Where are we heading with Big Tech?
Most of us depend on Google, Amazon, Facebook and Apple in our work and lives – scandals or not. Could they become a force for good? Michael Brennan puts Big Tech under the spotlight
The shine has well and truly come off Big Tech in the eyes of many regulators, politicians, campaign groups, parents and consumers. This is as they strive to reconcile the allure of ultra-convenient digital services with intrusive marketing and the implications for liberty, privacy and personal security.
For many people however – especially those born digitally mobile – it’s business even more than usual, as new applications and channels open up interactive possibilities.
US and EU regulators are scrutinising the behaviours and market dominance of the key Big Tech players as never before. Whether it’s Elizabeth Warren or Margaret Vestager, individual US states, or other authorities, a consistent perspective is emerging.
A key issue is the relative impact of financial penalties on companies of this scale, the limits of which are reflected in calls for the break-up of these businesses (with historic echoes of the enquiries into Microsoft). This, of course, by the very regulators who waived through the Facebook acquisitions of WhatsApp and Instagram.
Data privacy violations
Earlier this year Facebook was fined a record $5 billion by the Federal Trade Commission for its part in the Cambridge Analytica scandal. This was one of a long tail of financial penalties levied against the corporation this year. As for Google, it has received three fines of at least €1 billion each from the EU for anti-competitive practices as well as a €50 million GDPR penalty in January. Apple and Amazon are also under the European spotlight.

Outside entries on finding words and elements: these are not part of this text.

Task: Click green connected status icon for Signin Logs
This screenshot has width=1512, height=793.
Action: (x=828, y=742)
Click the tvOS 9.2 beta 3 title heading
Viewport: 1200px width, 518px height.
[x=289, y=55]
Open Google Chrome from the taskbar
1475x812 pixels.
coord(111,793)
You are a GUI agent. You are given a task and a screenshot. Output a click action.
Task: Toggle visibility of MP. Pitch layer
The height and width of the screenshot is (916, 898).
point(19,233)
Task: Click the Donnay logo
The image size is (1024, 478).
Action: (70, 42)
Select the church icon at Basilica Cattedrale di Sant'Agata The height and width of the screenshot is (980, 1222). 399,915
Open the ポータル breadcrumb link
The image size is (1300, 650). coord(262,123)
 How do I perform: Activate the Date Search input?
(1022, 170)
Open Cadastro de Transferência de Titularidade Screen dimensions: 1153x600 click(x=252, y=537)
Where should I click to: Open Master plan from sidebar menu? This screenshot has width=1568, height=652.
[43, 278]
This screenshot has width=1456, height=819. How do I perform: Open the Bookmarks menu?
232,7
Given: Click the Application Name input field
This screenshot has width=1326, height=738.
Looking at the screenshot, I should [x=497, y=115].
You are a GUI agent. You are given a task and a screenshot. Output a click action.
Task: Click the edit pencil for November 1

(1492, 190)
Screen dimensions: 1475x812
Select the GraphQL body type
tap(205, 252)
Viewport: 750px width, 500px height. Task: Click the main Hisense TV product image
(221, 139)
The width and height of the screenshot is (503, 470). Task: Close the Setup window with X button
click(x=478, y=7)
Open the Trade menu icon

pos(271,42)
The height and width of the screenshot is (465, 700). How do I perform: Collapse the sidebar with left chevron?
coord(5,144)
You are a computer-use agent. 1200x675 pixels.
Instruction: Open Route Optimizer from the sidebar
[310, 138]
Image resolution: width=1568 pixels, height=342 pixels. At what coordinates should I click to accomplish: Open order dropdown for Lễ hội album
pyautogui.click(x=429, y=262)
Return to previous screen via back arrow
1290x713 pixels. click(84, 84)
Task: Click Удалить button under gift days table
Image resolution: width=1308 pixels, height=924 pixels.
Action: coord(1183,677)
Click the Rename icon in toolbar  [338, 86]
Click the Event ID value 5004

New privacy protections are coming through global legislatures, most famously the GDPR now written into law in all member states, and the Californian Consumer Privacy Act. By the law of unintended consequences, these regulations are now said to be benefiting the very companies they were supposed to restrict (including enabling facial recognition data collection).
One reason that politicians may feel so emboldened is the dismal record of these companies on corporate citizenship – the essence of which is the fair payment of due taxes in the countries and states of operation. While individual countries and regions strive to take action to reclaim taxes, there’s a need for a global agreement that covets global digital revenues and operations.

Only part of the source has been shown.